I am ThinkingPinoy, one of the best dirt diggers in the country today. Luckily for some camps, I am not the vindictive type. Because if I were, then I would have battered a veteran journalist with Magdalo links to a point where she would have said goodbye to her illustrious decades-long career.

True enough, I went online and found everything about him in a span of one hour.

Not for Malacañang


I personally have nothing to gain and a lot to lose if I work in Malacañang. For the next six years, I will be paid less than half of what I normally get. For the next six years, I will have to live separately from my partner because the salary wouldn’t even cover taxi fare. For the next six years, I will be inside the snake pit that is Philippine Government.

Juxtapose that to the quiet, peaceful, private life I had before ThinkingPinoy. The same thing I wanted to have after May 11th. But I told myself, “Screw personal interests. I love my country.”

But then, that fateful interview brought me to a realization, a realization that some Duterte supporters, after the unlikely win, have become intoxicated with power. Take Secretary Z, for example. He is just an assistant of an assistant of an assistant secretary, yet he believes his position to be so important that even his name should be considered classified information.

Despite being flabbergasted by Secretary Z’s arrogance, I am confident that most people in the incoming Duterte administration have a sincere concern for the common people.
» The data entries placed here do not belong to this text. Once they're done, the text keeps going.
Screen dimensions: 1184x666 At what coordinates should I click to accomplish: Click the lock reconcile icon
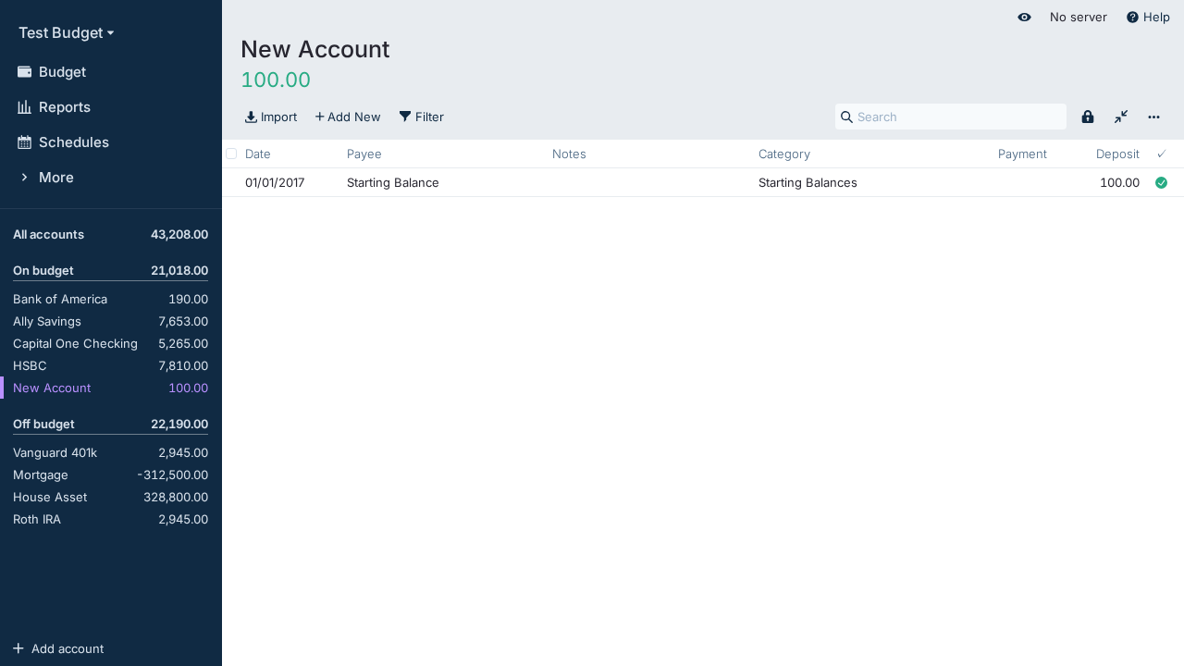1088,117
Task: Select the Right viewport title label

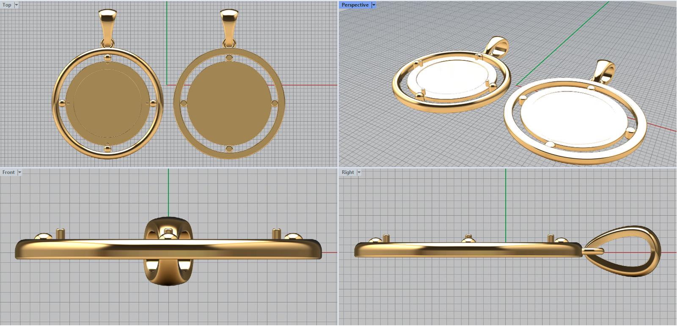Action: [347, 172]
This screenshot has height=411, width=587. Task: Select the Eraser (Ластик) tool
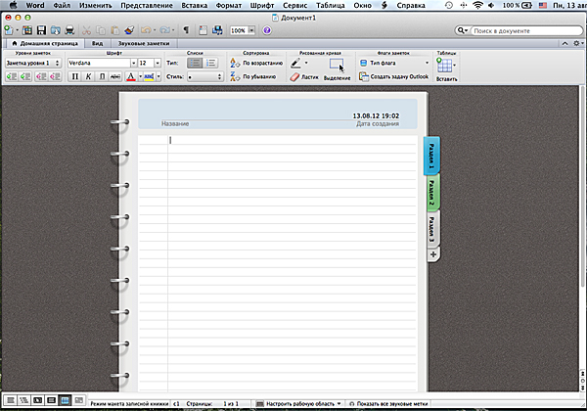pyautogui.click(x=304, y=75)
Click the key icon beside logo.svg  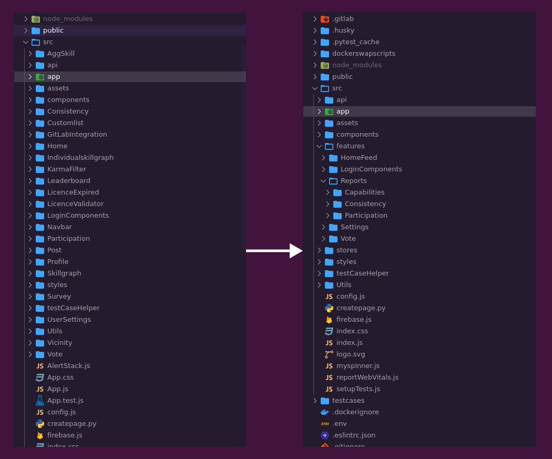coord(329,354)
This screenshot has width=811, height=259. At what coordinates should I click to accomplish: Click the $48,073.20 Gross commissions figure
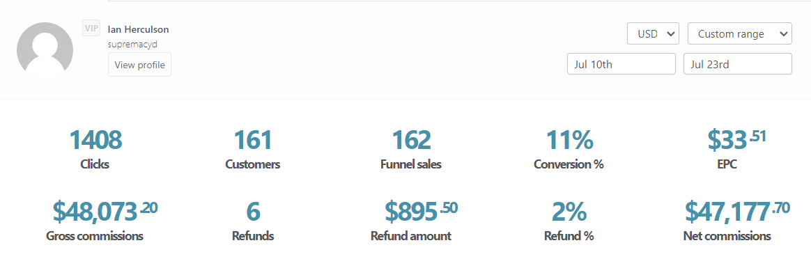point(105,210)
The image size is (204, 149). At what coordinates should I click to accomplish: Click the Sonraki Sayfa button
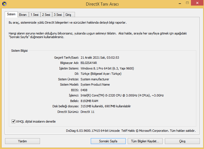[108, 141]
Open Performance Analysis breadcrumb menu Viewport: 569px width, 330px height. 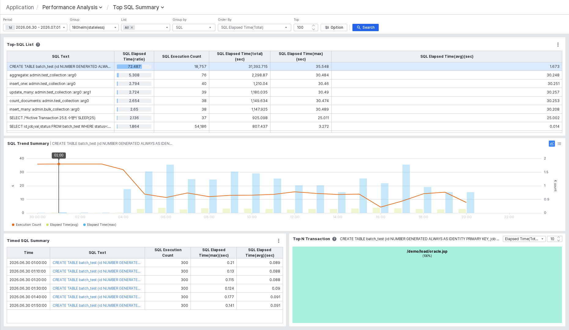pyautogui.click(x=73, y=7)
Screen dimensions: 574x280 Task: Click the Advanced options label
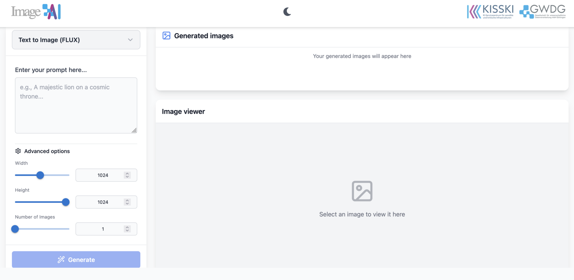coord(47,151)
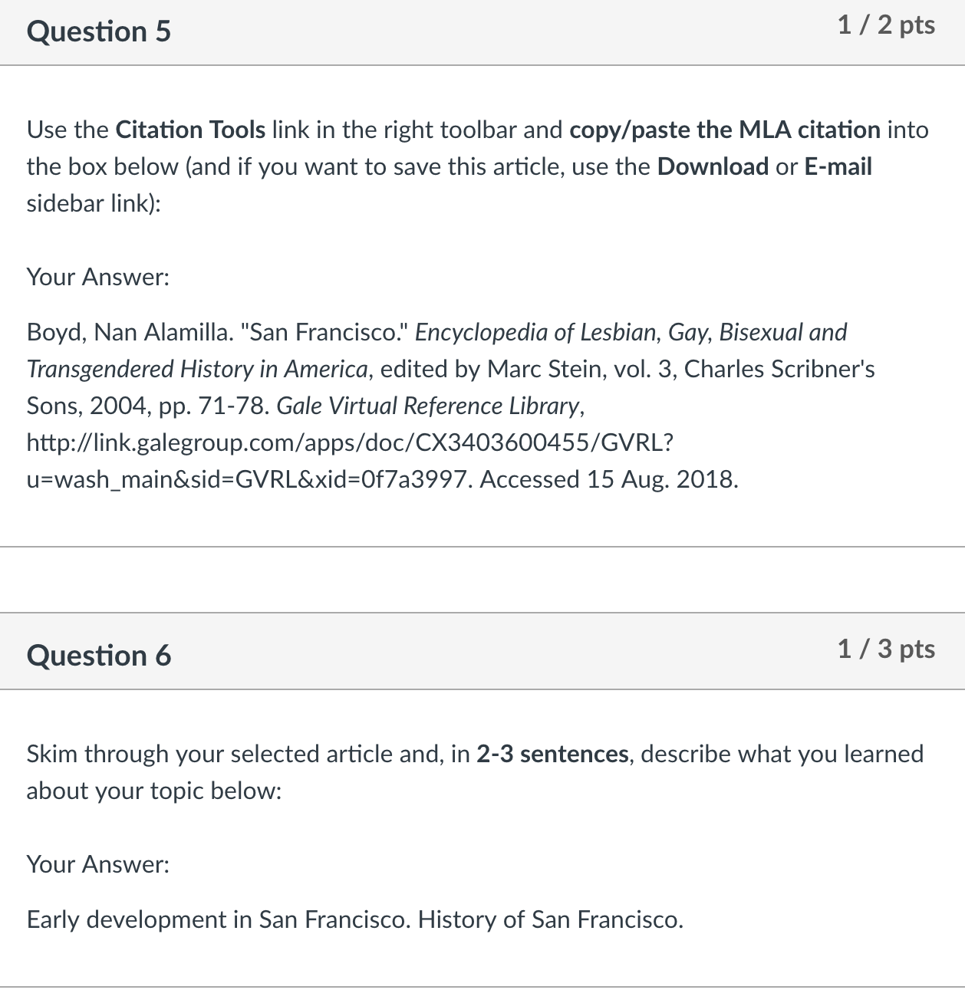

Nevertheless, I felt that it’s better if I remained to be an outsider with independent views and opinions. I felt that more than just elucidating complex issues for the benefit of the common tao, I should also use this platform to criticize the Duterte administration whenever necessary. And that includes officials who feel a sense of entitlement, the same kind of people that Duterte himself detests.

That is something I cannot do if I work in Malacañang, as it would be a classic case of conflict of interest.

With that said, I would like to let my readers know that I have changed my mind about working in the palace. Note, however, that they have not even given me a job offer. It’s just that regardless of whether they want me in or not, I will choose to remain in the private sector.

After all, even if I support our new president, my loyalty is reserved solely for my countrymen. It just so happens that the interests of my countrymen align with his, for now.

I need to stay outside Malacañang so I can still criticize those inside it.

And for a second, I wondered, "Is Secretary Z's 'assholery' attributable to Rappler's grudge against me? (See below)"
Regardless, I will not reveal Secretary Z's name. I want him to have the opportunity to change for the better, for this country's sake.

Secretaries X and Y are good people. I have nothing against them.

But Secretary Z, please remember that you are a public servant.